## [SOURCE PASSAGE]
================
St. Paul, Minn. (August 12, 2010) – The leaders of two Minnesota non-profit groups are urging all gubernatorial candidates to begin the general election campaign by closing ranks around a common goal: dramatically increasing higher education completion levels over the next decade, and focusing especially on the achievement and attainment gap for racial minority populations in Minnesota.
Currently only about 50 percent of Minnesotans as young adults have any kind of higher education credential, lacking even one- or two-year degrees or certificates. The rate of completion for African-American and Latino youth, the fastest growing percentage of our population, is alarmingly lower than for white students.
“Minnesota’s economic strength and its superior brand as a state rests squarely on having one of the most highly educated workforces in the nation,” said Dane Smith, president of Growth & Justice, a policy research group that focuses on economics, expanding prosperity, and state tax-and-budget issues. “That status is threatened by stagnant higher-education attainment rates, and we need to make ample and cost-effective investments to revitalize our economy.”
Growth & Justice in the 2011 legislative session will be aggressively promoting a proposal to set a specific goal to increase Minnesota’s attainment rate to 75 percent by 2020, or half again higher than the current level of about 50 percent.
================
## [RECORDED DATA]
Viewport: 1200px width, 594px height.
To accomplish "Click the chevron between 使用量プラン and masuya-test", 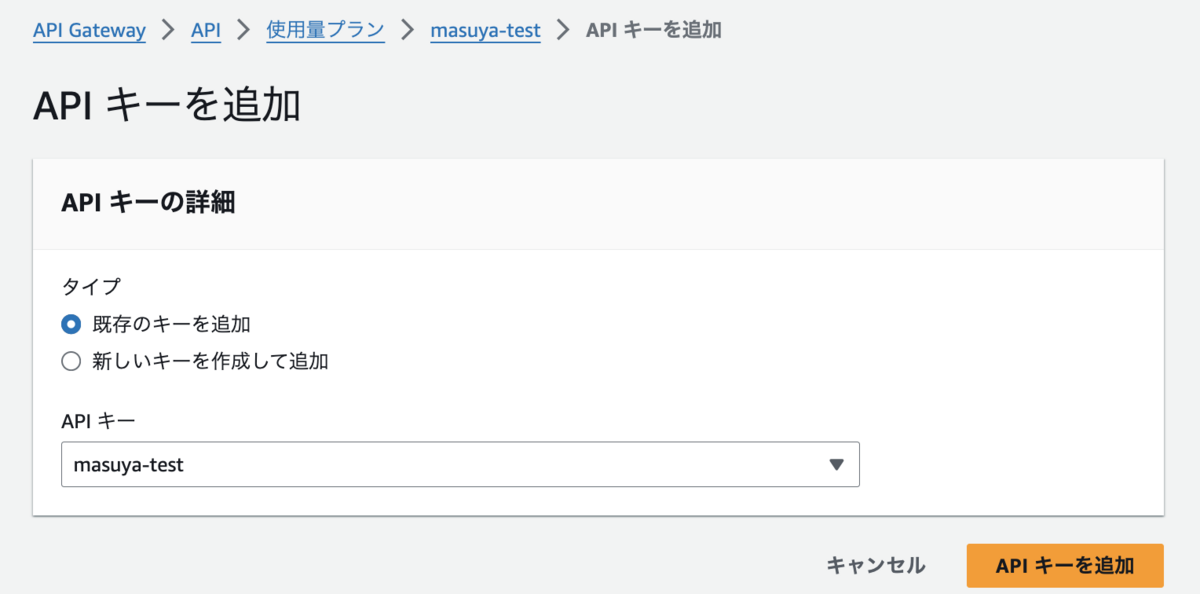I will coord(407,30).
================
## [JOBS]
(1) Summarize the press release above on Minnesota higher education in two sentences.
(2) Duplicate the part of the Minnesota press release above starting at "St. Paul, Minn." and ending at "populations in Minnesota.".

## [EXERCISE ANSWERS]
(1) Leaders of two Minnesota non-profit groups are urging all gubernatorial candidates to unite around dramatically increasing higher education completion over the next decade, especially for racial minority populations, as only about 50 percent of young adult Minnesotans hold any higher education credential. In the 2011 legislative session, Growth & Justice will promote a proposal to raise the state's attainment rate to 75 percent by 2020.

(2)
St. Paul, Minn. (August 12, 2010) – The leaders of two Minnesota non-profit groups are urging all gubernatorial candidates to begin the general election campaign by closing ranks around a common goal: dramatically increasing higher education completion levels over the next decade, and focusing especially on the achievement and attainment gap for racial minority populations in Minnesota.